TASK
Write the next part of the piece on Anita Lee Blair below, starting right after its final sentence.

READING PASSAGE
———

“Her candidacy received national
attention. It was probably the first
time a completely blind woman
was going to run for a seat in a
state legislature.”
Anita Lee Blair was born in Oklahoma City
on September 8, 1916. Blair came to El Paso
as a child in 1924. She graduated from Austin
High School in 1933. Politics ran in the
family: Her grandfather served in the
Oklahoma State Senate and her mother was
a cousin of Vice President Thomas Hendricks.
Blair lost her sight at age twenty in a car
accident and was later assisted by a German
shepherd named Fawn who was her guide
dog. The first in El Paso, the duo became well
known in the city. Blair was asked to talk to
various clubs and organizations. With Fawn’s
help Blair earned her Bachelor of Arts and
Master’s degrees from the College of Mines
and Metallurgy, now the University of Texas
El Paso.

———

LISTED RECORDS

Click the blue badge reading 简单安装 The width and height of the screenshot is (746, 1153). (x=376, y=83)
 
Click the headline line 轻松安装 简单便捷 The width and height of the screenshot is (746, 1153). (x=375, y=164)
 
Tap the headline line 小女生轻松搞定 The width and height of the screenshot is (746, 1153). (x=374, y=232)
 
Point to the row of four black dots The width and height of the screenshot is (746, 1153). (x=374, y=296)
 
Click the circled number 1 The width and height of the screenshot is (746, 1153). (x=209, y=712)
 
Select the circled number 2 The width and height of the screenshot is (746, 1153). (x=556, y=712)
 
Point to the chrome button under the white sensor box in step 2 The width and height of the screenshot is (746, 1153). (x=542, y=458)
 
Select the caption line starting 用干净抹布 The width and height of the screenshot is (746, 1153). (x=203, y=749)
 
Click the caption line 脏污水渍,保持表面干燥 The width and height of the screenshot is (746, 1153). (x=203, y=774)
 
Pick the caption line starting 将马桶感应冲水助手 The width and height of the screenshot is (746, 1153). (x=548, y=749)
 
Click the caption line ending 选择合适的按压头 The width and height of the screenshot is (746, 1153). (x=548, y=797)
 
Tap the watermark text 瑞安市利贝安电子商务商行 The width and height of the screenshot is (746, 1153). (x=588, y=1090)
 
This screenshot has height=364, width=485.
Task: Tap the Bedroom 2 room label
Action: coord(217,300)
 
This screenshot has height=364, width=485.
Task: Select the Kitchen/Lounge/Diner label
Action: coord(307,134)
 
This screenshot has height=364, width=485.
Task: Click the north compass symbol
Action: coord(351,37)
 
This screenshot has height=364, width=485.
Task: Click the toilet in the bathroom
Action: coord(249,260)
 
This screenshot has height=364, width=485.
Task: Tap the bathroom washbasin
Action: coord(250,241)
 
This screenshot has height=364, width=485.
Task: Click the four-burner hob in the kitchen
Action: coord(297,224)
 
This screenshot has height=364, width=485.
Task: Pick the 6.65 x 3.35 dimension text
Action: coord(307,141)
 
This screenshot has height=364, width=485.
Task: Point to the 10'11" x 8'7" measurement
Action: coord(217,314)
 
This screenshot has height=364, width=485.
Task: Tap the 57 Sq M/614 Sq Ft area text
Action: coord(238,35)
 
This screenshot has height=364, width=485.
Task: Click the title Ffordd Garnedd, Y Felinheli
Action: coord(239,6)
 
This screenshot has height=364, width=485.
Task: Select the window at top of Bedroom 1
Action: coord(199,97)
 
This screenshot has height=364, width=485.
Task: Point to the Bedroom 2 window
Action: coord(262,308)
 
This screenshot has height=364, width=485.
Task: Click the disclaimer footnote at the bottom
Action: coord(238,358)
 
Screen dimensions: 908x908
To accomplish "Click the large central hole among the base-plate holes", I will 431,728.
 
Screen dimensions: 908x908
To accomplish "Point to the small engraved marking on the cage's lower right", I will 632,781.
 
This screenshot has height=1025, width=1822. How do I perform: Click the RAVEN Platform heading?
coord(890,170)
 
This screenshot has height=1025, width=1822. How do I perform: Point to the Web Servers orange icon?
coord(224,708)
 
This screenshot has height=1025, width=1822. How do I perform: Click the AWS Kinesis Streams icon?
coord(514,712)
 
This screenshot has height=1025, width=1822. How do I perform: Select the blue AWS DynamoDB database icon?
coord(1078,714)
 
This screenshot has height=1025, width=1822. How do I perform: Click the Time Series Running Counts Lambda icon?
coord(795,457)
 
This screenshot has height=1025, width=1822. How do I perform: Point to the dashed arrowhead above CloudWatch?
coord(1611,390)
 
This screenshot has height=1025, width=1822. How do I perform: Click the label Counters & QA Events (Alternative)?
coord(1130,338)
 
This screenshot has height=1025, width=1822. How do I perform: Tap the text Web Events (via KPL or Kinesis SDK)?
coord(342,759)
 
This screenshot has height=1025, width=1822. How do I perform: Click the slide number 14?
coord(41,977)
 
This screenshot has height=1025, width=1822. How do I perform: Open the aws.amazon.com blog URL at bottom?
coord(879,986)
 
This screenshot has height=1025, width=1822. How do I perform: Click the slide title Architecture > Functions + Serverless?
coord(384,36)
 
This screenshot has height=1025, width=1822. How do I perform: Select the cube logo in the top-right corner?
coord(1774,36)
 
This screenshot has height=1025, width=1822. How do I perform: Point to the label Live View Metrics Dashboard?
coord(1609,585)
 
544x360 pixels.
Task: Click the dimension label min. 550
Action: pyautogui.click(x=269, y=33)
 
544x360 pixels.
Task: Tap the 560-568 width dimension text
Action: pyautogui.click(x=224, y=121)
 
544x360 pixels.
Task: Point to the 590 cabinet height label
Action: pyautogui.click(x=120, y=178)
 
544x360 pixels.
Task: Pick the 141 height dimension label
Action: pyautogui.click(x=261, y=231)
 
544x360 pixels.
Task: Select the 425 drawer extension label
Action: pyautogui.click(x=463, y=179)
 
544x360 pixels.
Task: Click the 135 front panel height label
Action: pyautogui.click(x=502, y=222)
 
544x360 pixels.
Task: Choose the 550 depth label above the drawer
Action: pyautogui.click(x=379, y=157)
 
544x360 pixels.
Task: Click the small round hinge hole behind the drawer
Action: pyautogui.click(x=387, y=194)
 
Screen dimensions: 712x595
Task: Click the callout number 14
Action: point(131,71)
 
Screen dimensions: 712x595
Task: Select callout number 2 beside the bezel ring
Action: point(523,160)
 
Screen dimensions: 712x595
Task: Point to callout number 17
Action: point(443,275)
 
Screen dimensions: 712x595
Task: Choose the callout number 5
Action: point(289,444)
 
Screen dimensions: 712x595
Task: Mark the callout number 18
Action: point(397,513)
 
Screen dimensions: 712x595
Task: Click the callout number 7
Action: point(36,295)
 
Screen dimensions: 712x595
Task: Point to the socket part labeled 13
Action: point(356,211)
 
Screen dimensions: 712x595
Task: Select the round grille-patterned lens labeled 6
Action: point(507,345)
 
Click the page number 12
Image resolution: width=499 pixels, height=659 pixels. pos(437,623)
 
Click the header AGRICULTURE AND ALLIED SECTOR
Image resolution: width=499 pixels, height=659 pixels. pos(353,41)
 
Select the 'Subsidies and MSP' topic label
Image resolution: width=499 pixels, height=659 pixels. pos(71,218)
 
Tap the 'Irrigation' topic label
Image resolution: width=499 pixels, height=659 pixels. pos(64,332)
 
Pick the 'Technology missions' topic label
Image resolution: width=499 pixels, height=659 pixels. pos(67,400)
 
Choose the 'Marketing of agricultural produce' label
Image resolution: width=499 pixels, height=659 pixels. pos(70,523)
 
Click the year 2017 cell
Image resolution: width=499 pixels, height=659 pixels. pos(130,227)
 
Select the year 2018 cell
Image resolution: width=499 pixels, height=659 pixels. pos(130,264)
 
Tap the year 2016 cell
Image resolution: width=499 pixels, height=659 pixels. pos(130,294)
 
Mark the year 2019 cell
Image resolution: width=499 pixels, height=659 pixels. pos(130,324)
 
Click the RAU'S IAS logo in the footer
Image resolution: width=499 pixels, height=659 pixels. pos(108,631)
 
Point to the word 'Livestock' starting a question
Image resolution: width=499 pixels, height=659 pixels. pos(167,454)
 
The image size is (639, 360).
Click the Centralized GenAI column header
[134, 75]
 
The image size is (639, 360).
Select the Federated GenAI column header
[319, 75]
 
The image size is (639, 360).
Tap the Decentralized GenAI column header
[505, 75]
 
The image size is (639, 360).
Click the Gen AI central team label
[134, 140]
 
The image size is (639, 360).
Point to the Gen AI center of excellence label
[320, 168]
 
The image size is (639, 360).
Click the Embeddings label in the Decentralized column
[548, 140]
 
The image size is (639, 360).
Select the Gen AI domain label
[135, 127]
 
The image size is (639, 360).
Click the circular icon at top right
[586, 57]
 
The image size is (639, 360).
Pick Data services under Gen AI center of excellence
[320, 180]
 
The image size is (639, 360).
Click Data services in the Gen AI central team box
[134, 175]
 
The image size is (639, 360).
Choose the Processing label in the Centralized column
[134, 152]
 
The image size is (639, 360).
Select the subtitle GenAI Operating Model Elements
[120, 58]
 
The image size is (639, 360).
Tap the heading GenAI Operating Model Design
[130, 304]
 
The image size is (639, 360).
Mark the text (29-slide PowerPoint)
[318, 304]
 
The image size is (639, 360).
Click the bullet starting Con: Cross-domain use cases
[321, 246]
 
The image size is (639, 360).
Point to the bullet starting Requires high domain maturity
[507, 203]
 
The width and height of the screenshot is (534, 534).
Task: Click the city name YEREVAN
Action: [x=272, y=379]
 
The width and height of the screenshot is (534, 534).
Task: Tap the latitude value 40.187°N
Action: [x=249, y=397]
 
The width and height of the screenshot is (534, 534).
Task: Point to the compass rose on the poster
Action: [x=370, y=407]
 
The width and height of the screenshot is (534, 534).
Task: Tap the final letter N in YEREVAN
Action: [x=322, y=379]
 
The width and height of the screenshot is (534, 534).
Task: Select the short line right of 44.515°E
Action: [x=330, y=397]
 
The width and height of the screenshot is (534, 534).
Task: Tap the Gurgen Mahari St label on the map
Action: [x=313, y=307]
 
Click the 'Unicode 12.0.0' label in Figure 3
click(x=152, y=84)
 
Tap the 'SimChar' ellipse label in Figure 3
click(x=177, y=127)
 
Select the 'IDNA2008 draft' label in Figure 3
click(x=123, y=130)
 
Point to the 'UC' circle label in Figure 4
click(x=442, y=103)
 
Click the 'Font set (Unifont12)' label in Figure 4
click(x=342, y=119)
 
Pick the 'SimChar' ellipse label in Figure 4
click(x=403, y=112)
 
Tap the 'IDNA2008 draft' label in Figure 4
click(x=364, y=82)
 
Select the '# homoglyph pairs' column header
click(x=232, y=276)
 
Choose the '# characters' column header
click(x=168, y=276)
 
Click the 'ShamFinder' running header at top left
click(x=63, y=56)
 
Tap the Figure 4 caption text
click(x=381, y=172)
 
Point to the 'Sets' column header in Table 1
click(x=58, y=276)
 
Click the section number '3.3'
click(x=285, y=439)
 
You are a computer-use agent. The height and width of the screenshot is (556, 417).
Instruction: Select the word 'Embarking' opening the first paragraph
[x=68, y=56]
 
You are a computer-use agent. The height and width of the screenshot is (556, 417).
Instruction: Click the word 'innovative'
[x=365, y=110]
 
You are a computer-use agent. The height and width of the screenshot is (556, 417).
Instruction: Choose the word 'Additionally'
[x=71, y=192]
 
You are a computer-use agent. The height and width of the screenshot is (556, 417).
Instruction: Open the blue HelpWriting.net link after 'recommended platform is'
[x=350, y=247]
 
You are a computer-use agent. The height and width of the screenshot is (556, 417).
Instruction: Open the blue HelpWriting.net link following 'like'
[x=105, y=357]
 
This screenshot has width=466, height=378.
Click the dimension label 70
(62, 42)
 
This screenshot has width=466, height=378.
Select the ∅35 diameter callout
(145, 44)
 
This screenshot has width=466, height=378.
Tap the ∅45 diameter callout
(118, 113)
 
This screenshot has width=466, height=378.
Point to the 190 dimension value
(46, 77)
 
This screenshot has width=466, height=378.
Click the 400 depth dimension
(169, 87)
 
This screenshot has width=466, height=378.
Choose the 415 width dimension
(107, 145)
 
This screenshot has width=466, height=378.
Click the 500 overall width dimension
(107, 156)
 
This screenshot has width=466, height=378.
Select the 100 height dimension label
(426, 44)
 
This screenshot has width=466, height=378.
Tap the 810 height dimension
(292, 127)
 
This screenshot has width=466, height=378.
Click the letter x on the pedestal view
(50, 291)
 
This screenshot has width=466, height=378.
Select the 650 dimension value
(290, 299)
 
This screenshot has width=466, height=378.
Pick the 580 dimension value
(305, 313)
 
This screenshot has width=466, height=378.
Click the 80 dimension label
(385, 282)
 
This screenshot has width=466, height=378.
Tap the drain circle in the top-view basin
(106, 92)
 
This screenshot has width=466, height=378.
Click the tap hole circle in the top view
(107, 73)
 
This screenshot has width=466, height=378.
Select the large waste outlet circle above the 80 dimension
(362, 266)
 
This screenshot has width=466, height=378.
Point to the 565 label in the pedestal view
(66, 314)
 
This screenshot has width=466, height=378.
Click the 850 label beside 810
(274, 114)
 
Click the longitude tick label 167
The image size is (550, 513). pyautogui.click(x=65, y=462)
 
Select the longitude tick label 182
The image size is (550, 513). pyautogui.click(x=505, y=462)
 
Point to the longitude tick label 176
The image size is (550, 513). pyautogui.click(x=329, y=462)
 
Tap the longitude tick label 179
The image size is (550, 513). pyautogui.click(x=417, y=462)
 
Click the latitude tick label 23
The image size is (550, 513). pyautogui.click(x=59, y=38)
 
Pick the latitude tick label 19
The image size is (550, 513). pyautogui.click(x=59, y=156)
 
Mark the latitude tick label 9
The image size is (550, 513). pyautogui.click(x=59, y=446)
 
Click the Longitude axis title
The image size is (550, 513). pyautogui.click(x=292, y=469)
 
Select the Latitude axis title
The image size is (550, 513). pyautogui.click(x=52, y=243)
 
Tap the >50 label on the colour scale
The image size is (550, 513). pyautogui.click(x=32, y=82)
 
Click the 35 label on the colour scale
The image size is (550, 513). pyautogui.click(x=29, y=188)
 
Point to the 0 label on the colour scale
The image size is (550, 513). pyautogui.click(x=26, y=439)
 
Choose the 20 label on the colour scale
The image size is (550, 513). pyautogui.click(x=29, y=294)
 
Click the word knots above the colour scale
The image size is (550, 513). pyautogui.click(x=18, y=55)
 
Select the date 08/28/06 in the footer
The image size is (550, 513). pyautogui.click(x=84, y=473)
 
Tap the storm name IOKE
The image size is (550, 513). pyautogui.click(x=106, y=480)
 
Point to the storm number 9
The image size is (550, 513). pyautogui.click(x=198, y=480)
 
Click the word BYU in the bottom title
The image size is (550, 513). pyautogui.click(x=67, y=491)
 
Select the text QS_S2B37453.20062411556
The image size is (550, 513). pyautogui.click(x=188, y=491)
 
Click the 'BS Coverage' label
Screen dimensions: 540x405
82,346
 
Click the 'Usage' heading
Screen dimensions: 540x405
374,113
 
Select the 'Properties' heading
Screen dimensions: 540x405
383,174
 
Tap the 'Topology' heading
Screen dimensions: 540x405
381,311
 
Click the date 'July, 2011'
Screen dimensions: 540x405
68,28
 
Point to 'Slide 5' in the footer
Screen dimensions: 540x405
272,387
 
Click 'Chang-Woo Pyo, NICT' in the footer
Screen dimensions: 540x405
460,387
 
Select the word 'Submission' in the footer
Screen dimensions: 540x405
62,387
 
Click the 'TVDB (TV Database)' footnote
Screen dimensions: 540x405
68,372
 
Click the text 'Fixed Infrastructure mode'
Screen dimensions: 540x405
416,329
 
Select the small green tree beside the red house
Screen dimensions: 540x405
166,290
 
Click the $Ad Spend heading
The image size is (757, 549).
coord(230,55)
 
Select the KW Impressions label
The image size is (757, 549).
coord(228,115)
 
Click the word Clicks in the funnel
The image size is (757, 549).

———

OUTPUT FOR THIS TASK
Blair and Fawn became well known
nationally because of her career as a national
freelance lecturer traveling all over the
country speaking about accident prevention
to schools, factories, clubs and organizations.
The duo made national headlines again with
their escape from the LaSalle Hotel fire in
Chicago in 1946 and in 1950 when Blair
successfully protested being denied entry in
the U.S. Senate gallery because Fawn was not
allowed in.
Blair became more than just a lecturer,
advocating for the passage of safety
legislation in Congress and was working to
kill a bill that would have given unlimited
fundraising power to the National Safety
Council. Blair saw it as a money-making
gimmick. She claimed that in retaliation
people representing the National Safety
Council came to El Paso when she was
serving in the Legislature and told people she
was a communist.
Blair came back to El Paso in 1950 to make
an unsuccessful run for the state Legislature,
losing badly but not giving up. Instead she
prepared for a second run in 1952 with the
intention to eventually run for Congress. She
announced her candidacy to the El Paso
Times, saying, “I do not feel that I am going
to set the world on fire, but I feel that there is
a place for some practical work to be done.”
Her candidacy received national attention.
It was probably the first time a completely
blind woman was going to run for a seat in a
state legislature.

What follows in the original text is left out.